Three of the five fund-of-funds managers that were chosen by the federal government to stimulate Canada’s venture-capital industry have surpassed half of their fundraising targets.
Kensington Capital Partners of Toronto said it has raised $85-million of its $150-million target for a fund called Kensington Venture Fund II, LP, drawing backing from BMO Capital Markets and the venture-capital arm of U.S. cybersecurity firm Trend Micro Inc. Toronto’s Northleaf Capital Partners also said it has surpassed the halfway mark for its $300-million Northleaf Venture Catalyst Fund II, backed by the Canada Pension Plan Investment Board, Sun Life Financial and TD Bank Group.
Neal Hill, vice-president of market development with the Business Development Bank of Canada, which oversees the federal program, said a third fund, which has not been identified, had also hit the halfway mark. “It’s a testament to the strength of the market and the strength of the managers,” he said.
In June, the government selected Kensington, Northleaf, Montreal’s Teralys Capital and U.S.-based HarbourVest Partners LLC and Hamilton Lane Advisors LLC to receive a combined $350-million for new funds that they in turn would invest in Canadian venture-capital firms. The government also committed $50-million to seven smaller, alternative venture-capital firms. The $400-million Venture Capital Catalyst Initiative (VCCI) program is a sequel to a similarly sized program by the previous government, which gave $340-million to Northleaf, HarbourVest, Teralys and Kensington, plus $50-million to a handful of smaller venture-capital firms.
In both programs, the fund-of-funds managers – which invest both in venture-capital firms and directly into companies − were mandated with raising matching funds from private investors to stimulate investing in the venture-capital industry.

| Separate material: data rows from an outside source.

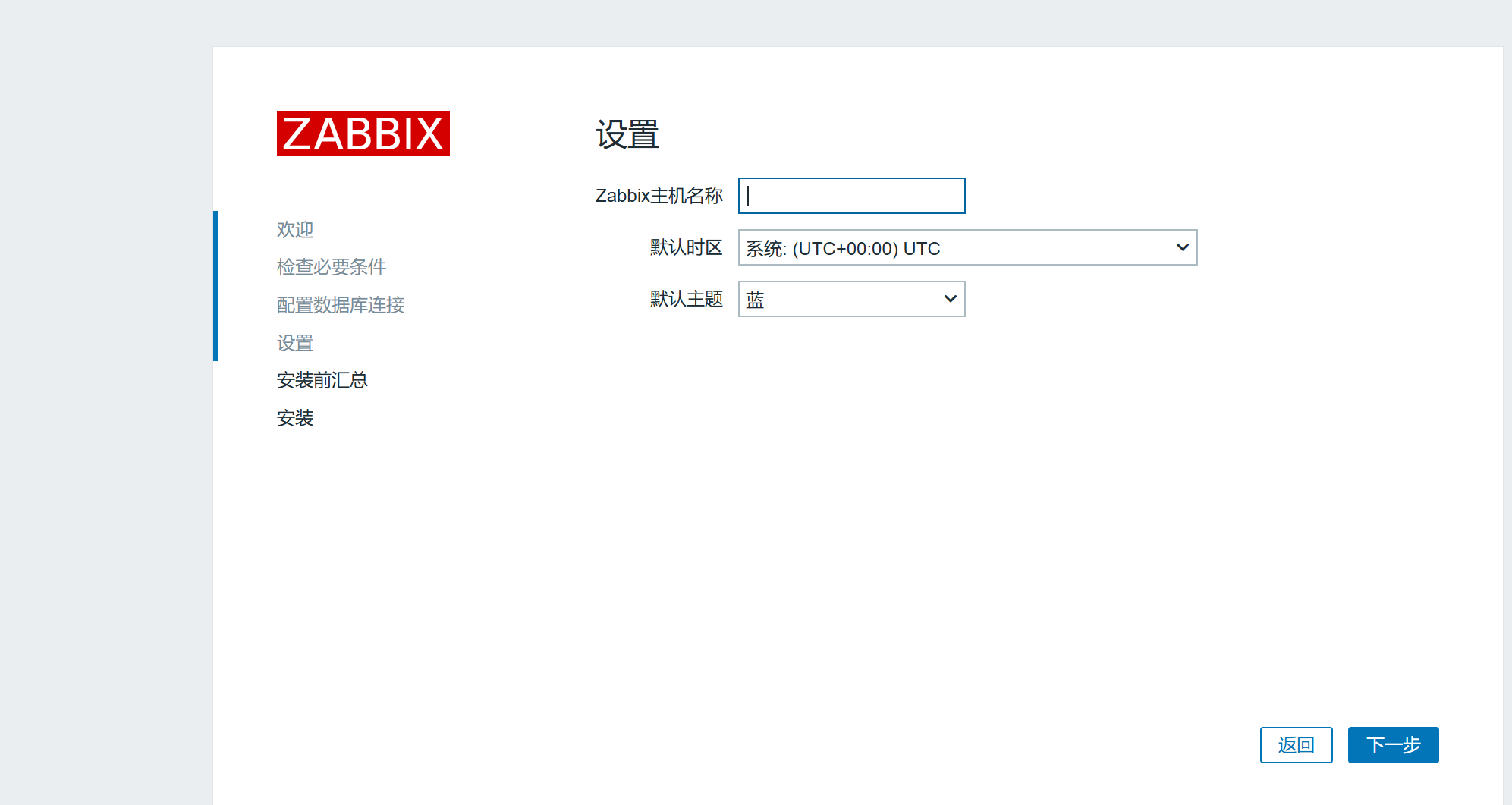
Task: Go to the 欢迎 step in sidebar
Action: [294, 229]
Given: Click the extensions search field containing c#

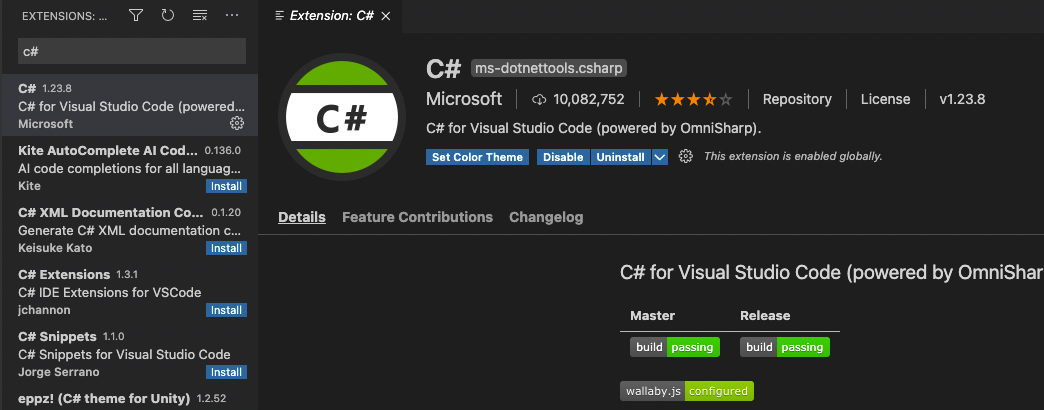Looking at the screenshot, I should pos(132,51).
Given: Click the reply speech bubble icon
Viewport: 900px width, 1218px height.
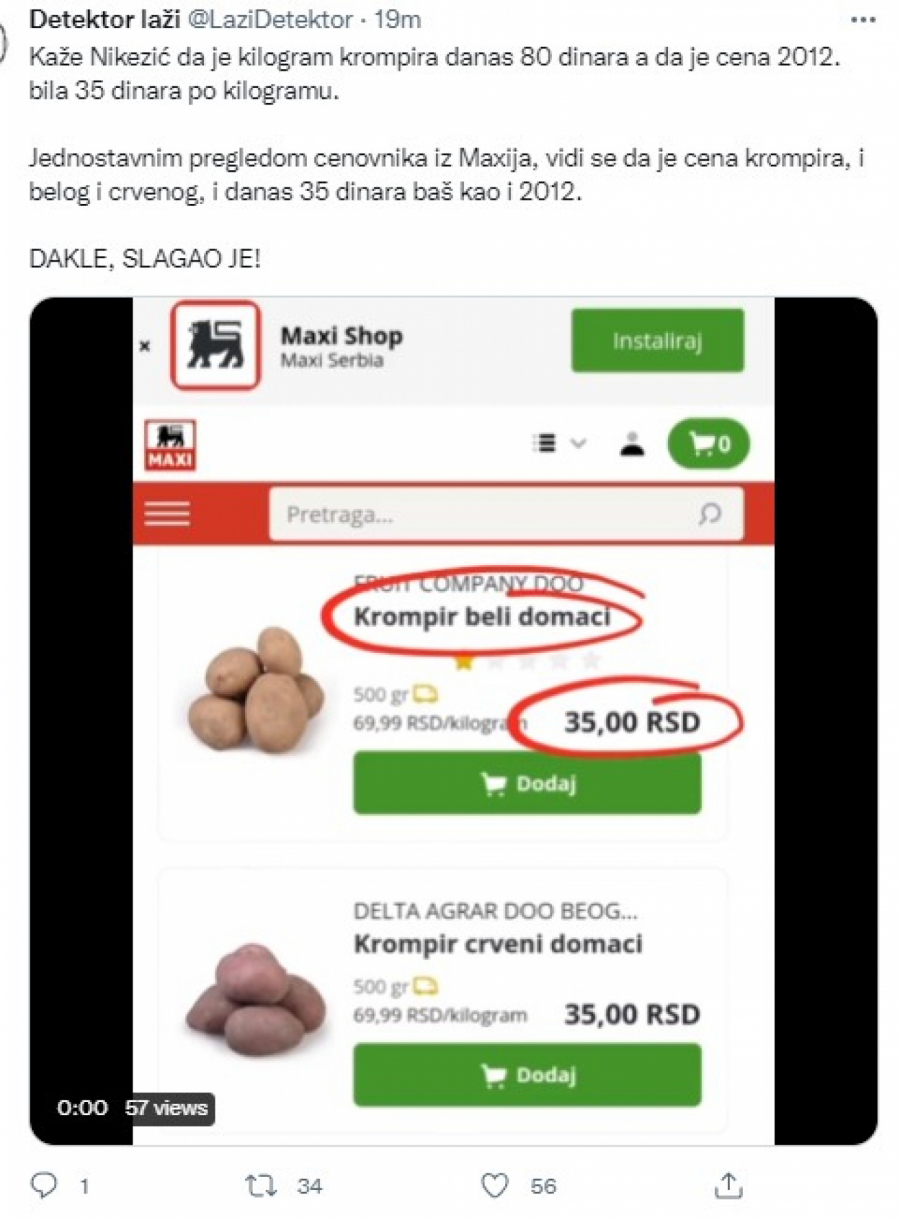Looking at the screenshot, I should coord(45,1186).
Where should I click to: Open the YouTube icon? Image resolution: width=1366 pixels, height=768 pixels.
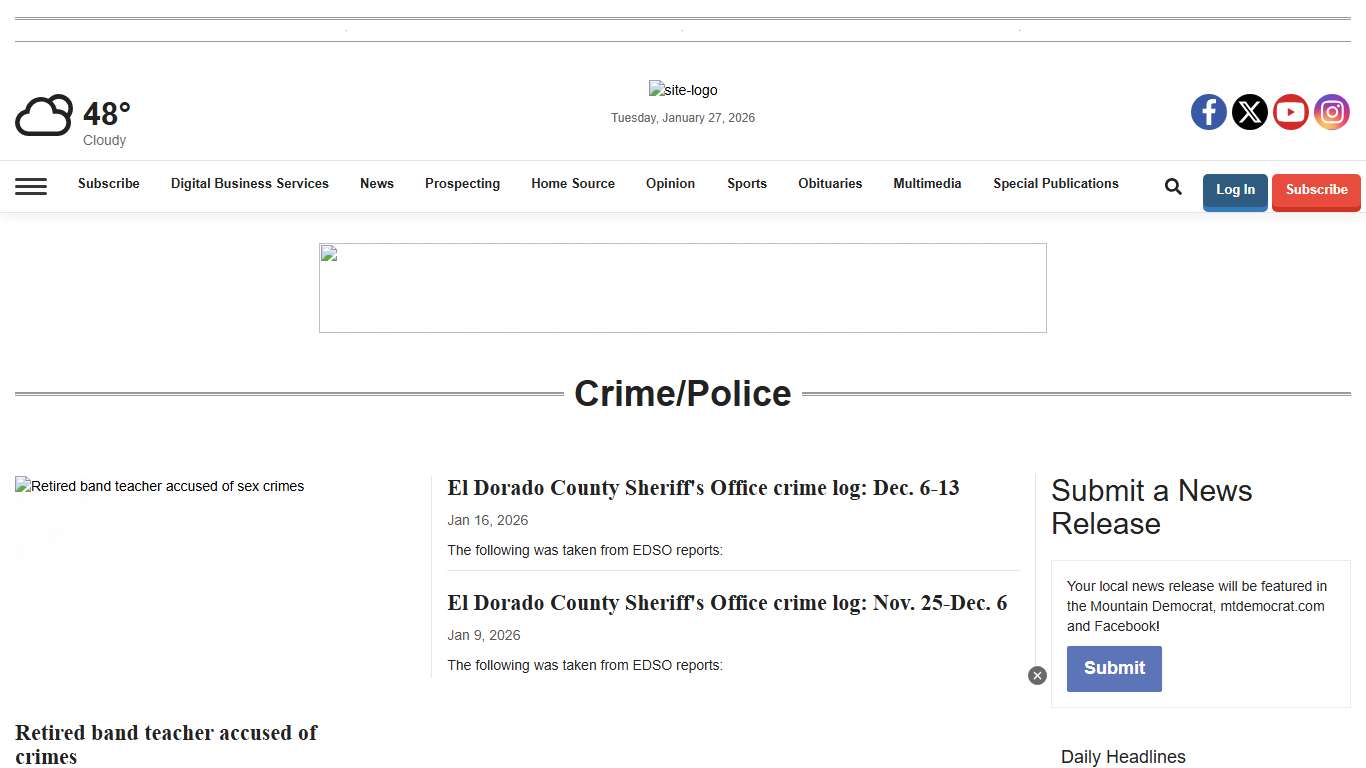1290,111

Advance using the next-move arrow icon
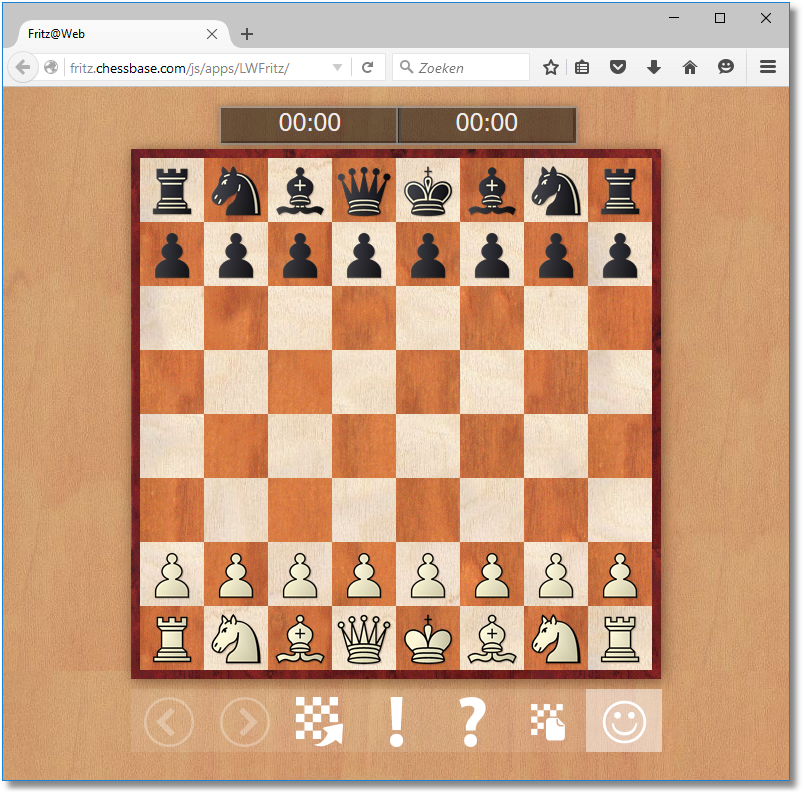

The first program, launched in 2013 under the Harper government, was in response to a prolonged weak period for the industry. It generated $1.4-billion for venture-capital investing, including $900-million raised from the private sector. Since then, several Canadian VC firms have become top North American performers and Canada has become a hotbed of startup activity. Still, the domestic VC industry argued that it needed at least one more taxpayer-funded boost to help the sector mature.
The Trudeau government agreed, but imposed more stringent conditions. It provided money on condition that the funds of funds raised $2.50 for every federal dollar, up from a 2-to-1 ratio in the first program. Ottawa also mandated that recipients increase the participation of women across the male-dominated VC sector. Like the earlier program, Ottawa will only get any money out once private investors receive their full capital back plus a 7-per-cent return. Under the terms of the government program, Kensington is raising $150-million, including federal money; Hamilton Lane’s target is $275-million and Northleaf and HarbourVest are earmarked for $300-million each. Teralys, which will get provincial funding as well, is targeting $400-million.
Ottawa told the five that they had to raise at least half their funds by March 31, meaning most are ahead of schedule. “Our government is investing in Canada’s venture-capital ecosystem so that talented Canadian businesses can grow," Small Business Minister Mary Ng said. "The fact that the selected funds of funds have gotten to their first closes so quickly says that investors see the value in Canadian innovation and venture capital.”
Rick Nathan, Kensington’s managing director, said that despite a negative stock market, investors were willing to commit to a sector that has been “a very powerful force” for economic growth. “There’s never been a better time to be a [technology] investor in Canada,” he said. “What’s hard in this market is getting into the good deals.”